Since 1831, the Borolis have been in Piedmont’s textile and publishing businesses; in 1997, Silvano and Elena Boroli decided to enter the wine world, and in 2001, the hospitality industry.
It is not unusual for successful entrepreneurs to enter the wine world, but when they do, it is usually at the high-priced end of the business. No better example of this exists than Napa Valley. The Borolis’ decision to plow the fields of Piedmont could have yielded the same result had they focused only on Barolo or Barbaresco; fortunately, they also cultivate Piedmont’s everyday wine Barbera d’Alba.
The barbera vineyard clings to the steep Madonna di Como hill, a few miles from the center of Alba. The hill has been a vineyard from time immemorial; it gained its name from the Romans, who used the term Como to describe a procession of young dancers honoring the wine god Bacchus. On Madonna di Como’s peak, the Borolis built Locanda del Pilone, a small guest house with a Michelin-star restaurant; I dined there in 2006 and 2008.
The vineyards and winemaking are overseen by the family’s third son, Achille Boroli, with the consulting service of one of Italy’s best enologists, Beppe Caviola. This team produces classic-style wines.

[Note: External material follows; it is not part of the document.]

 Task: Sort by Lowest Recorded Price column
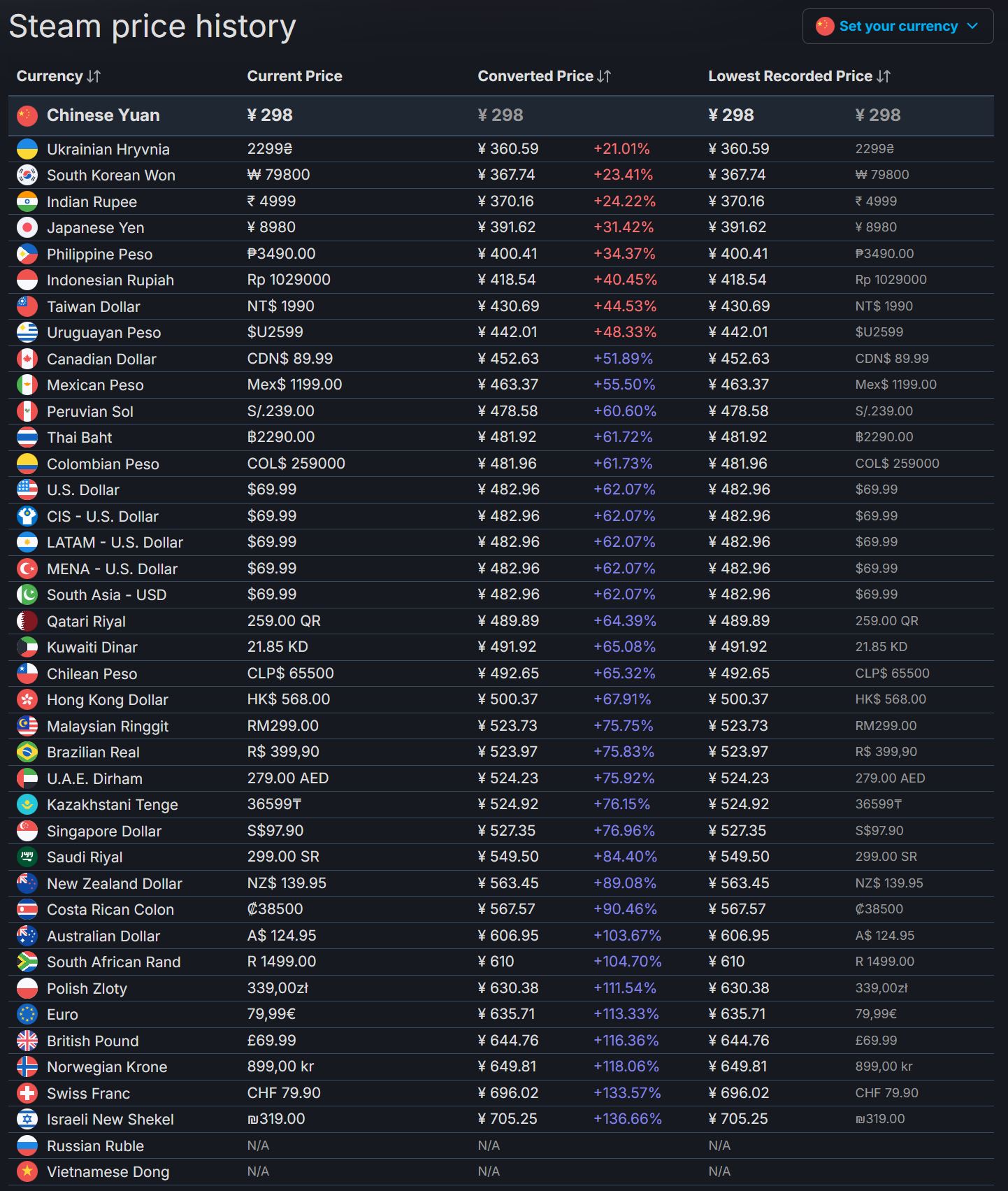(799, 76)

The name of the 2011 Boroli Quattro Fratelli Barbera d’Alba explains that the family has four sons. They should be very pleased with the wine’s clear red color and traditional medium body built around a tangy black cherry fruit flavor and vibrant acidity. This Barbera d’Alba style complements nearly every food presentation. Unfortunately, it is becoming rarer, as many producers have changed their barbera to the high alcohol, overripe and oaky style that certain influential wine critics give high scores to.
The Borolis created the successful formula twice: offering the cognoscenti savory wine and gracious dining at satisfying prices.